Britain will end the free movement of labor immediately after Brexit and introduce restrictions to block the entry of low-skilled workers from the European Union and strip EU citizens of rights to bring family members to Britain, a leaked government paper suggests.
The UK Home Office documents set out how a new system would give London powers to refuse EU citizens entry and the right to work, and demand a minimum income level of anyone wishing to stay in Britain.
“Put plainly, this means that, to be considered valuable to the country as a whole, immigration should benefit not just the migrants themselves but also make existing residents better off,” the paper says.
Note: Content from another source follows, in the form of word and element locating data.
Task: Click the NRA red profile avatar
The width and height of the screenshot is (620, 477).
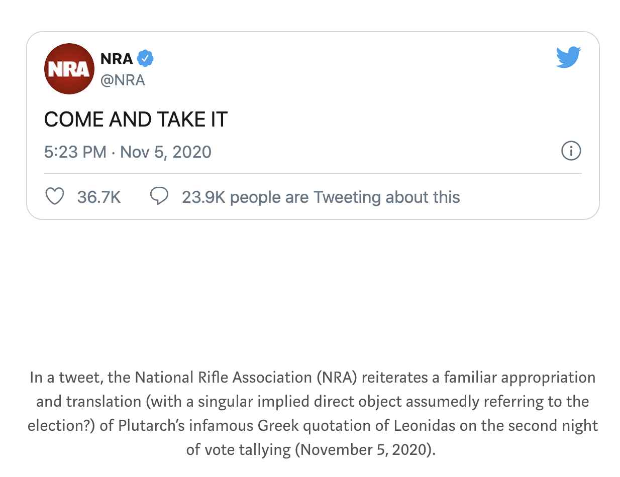Action: [69, 69]
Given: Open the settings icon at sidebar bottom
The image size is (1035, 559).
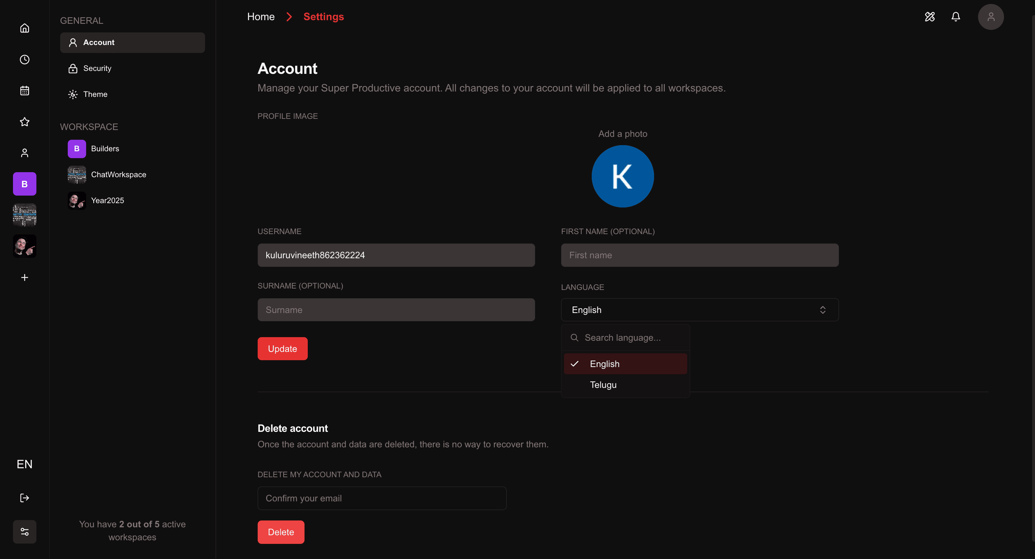Looking at the screenshot, I should 24,532.
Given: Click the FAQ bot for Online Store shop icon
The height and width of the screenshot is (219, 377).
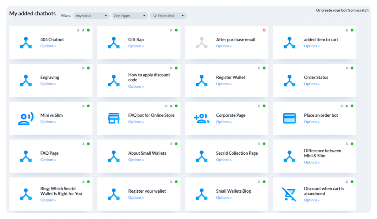Looking at the screenshot, I should 114,118.
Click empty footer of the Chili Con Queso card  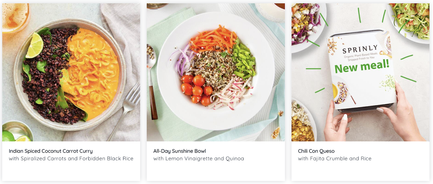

The documents set out how a new system would give the government powers to refuse EU citizens entry and the right to work, and demand a minimum income level of anyone wishing to stay in the UK.
It proposes measures to reduce the number of lower-skilled EU migrants – offering them residency for a maximum of only two years. Those in “high-skilled occupations” will be granted permits to work for a longer period of three to five years.
Employers could also be forced to recruit Britons to certain jobs, while access would be denied to immigrants wanting to work in some low-skilled sectors, the document suggests.
The Guardian reports, “the document also describes a phased introduction to a new immigration system that ends the right to settle in Britain for most European migrants – and places tough new restrictions on their rights to bring in family members. Potentially, this could lead to thousands of families being split up.”
The document, which has been circulated around senior officials and ministers, has already provoked rows between cabinet ministers who are trying to balance the demands of British businesses wanting to retain free movement, and the views of hardline Brexiters.
The document could also provoke retaliation in EU countries who will feel the UK is intending to treat EU nationals as second-class citizens.
Nearly one million highly qualified European Union nationals working in Britain are planning to leave the country following last year’s Brexit referendum, a new study has found.
The survey, conducted by a Dutch professional service company, found that 55 percent of EU citizens with PhDs and 49 percent of those with postgraduate degrees had either decided to leave the UK or were considering it.